Figure 5. (a) miRNA and padlock probe diffusion in capillary tube. (b) Isolated regions of RCP within the capillary tube. (c) SYBR™ Safe fluorescence with RCP

After discussion with Dr. Charles Searles from the Emory University School of Medicine, we determined that the upper limit of clinically relevant miRNA concentrations in patients with CAD is around 40 pM. We initially ran cpRCA with the miR-1 padlock probe (BBa_K4245200) and 40.8 pM of miR-1 (BBa_K4245006) but were not able to visualize any dots of miRNA within the capillary tube (see Fig. 6) (see Experiments: Capillary RCA). This is likely because the higher concentration of miRNA resulted in a significant overlap of fluorescent regions within the capillary tube, leading to inaccurate quantification through cpRCA.
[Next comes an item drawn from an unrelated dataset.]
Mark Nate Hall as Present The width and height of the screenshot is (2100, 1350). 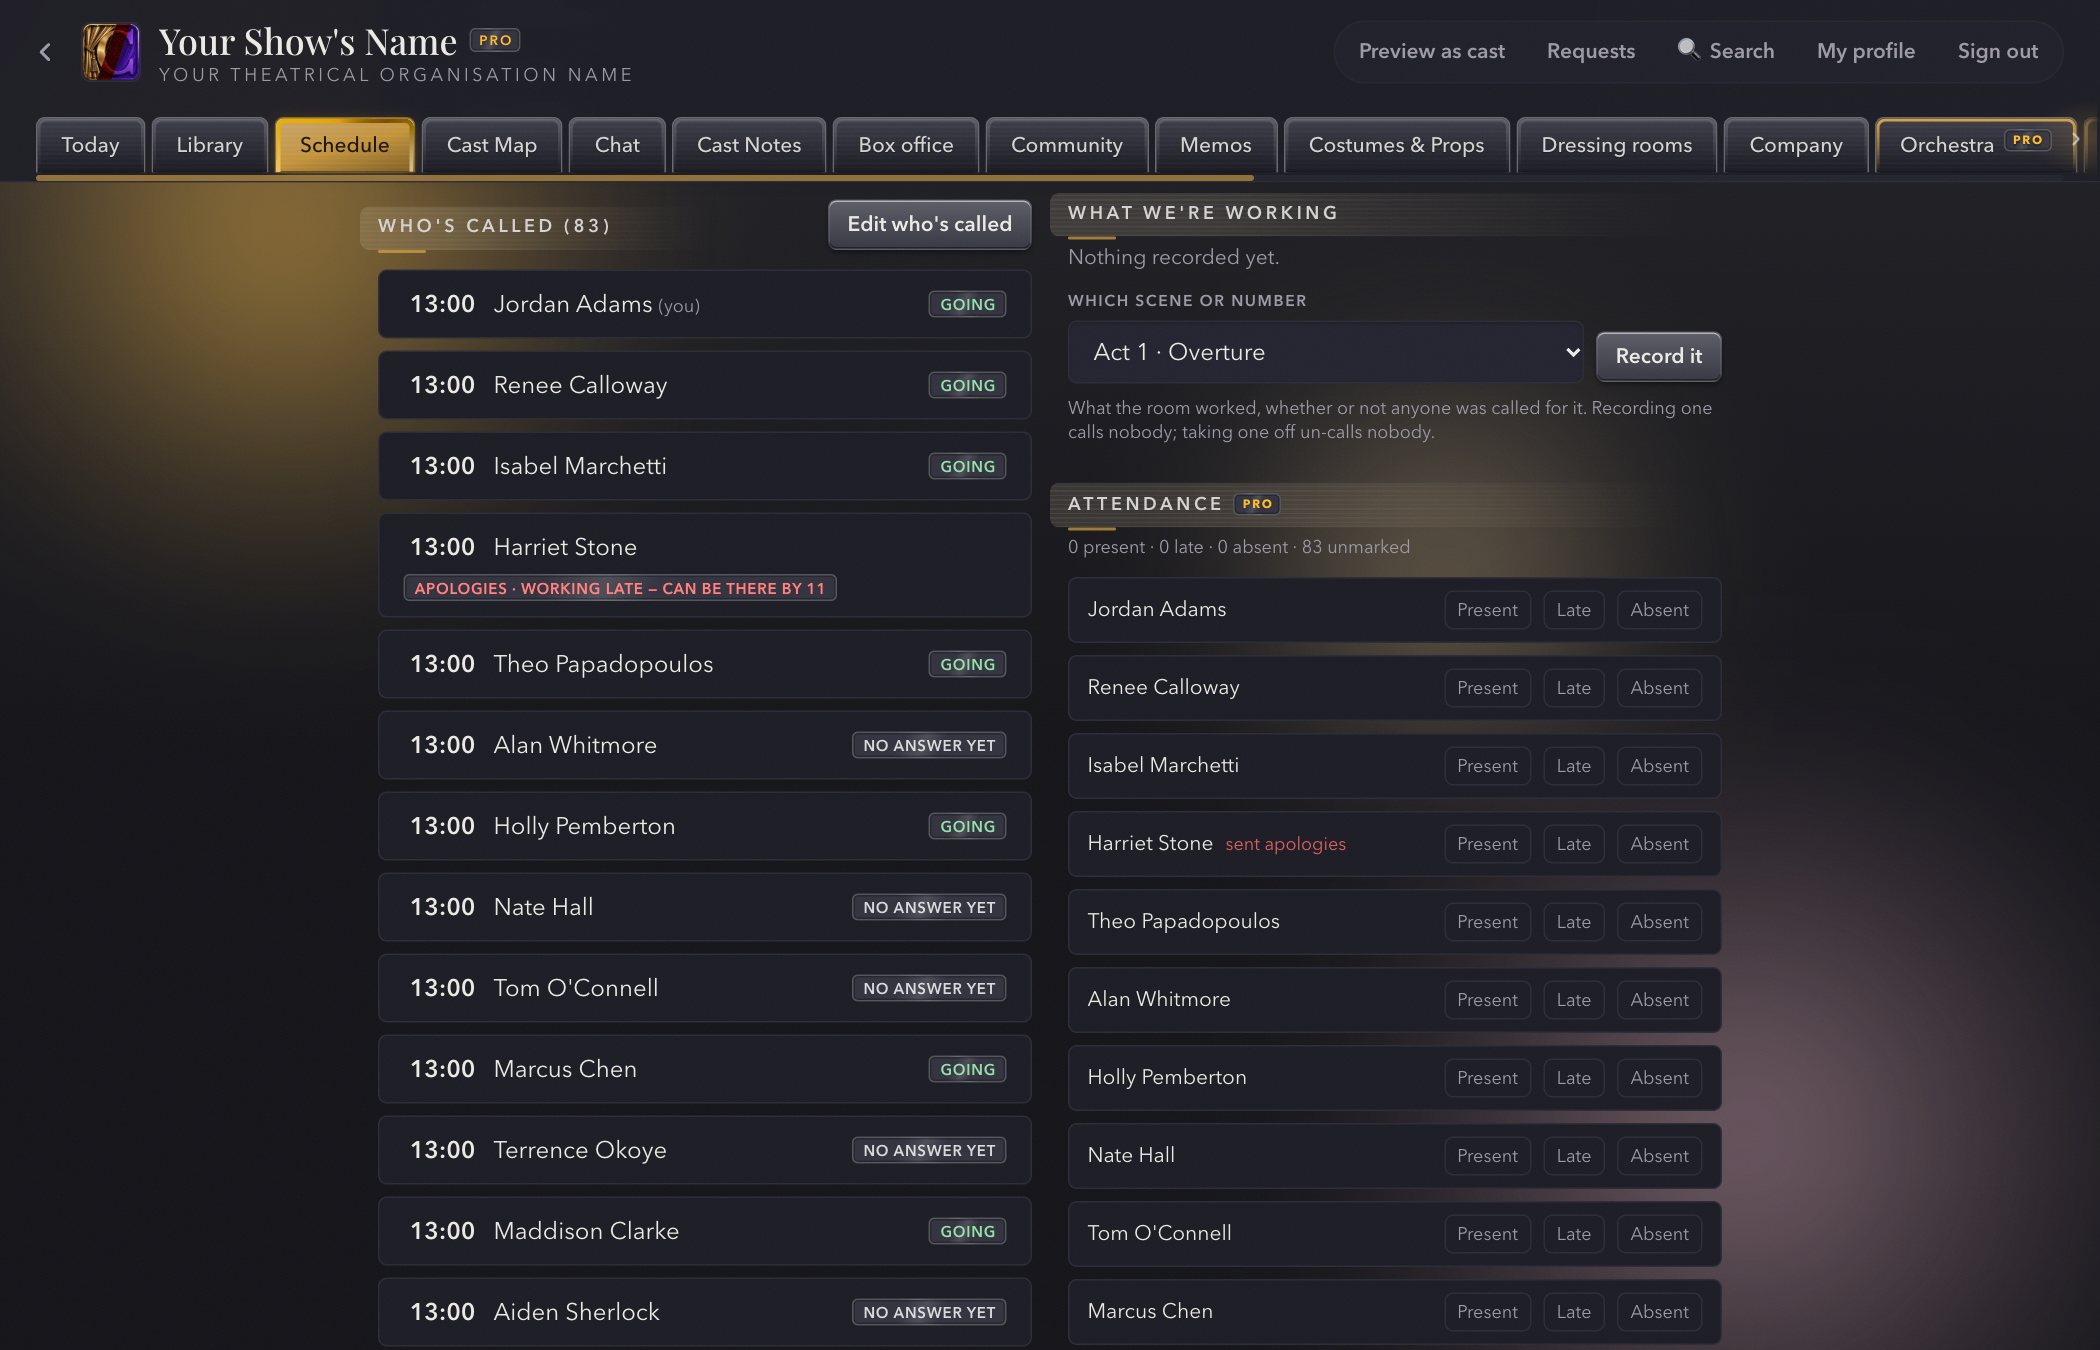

Figure 6. Visualization of cpRCA with 40.8 pM of miRNA

To ensure the amplified products were countable, we diluted the sample down to 1.66 fM, or approximately 50 molecules of miRNA. To validate that cpRCA would still be successful at this lower concentration, we ran a gel electrophoresis on the RCP from the cpRCA reaction after 4 hours of amplification (see Experiments: blueGel™ with RCP) using both 40pM and 1.66fM of miRNA to observe the difference. By analyzing the results on the gel, we concluded that RCP was likely produced with both concentrations as the gel exhibited fluorescent bands of DNA very close to the wells, while no band was expressed in the control (see Fig. 7). As a result, we can infer that cpRCA was successful after 4 hours of amplification and at only 50 molecules of miRNA, which is more efficient than the 8 hour amplification of traditional RCA, and increases the sensitivity of the assay.

Figure 7. Lane 1: ladder, Lanes 2-3: cpRCA with 1.66 fM miR-1, Lanes 4-5: cpRCA with 40.8 pM miR-1, Lanes 6-7: control; 2% agarose gel ran for 1 hour at 48V

In the future, we plan to conduct further experimentation with lower miRNA concentrations to better visualize the fluorescent regions in the capillary tube, as well as characterize the full range of relevant miRNA concentrations for CAD.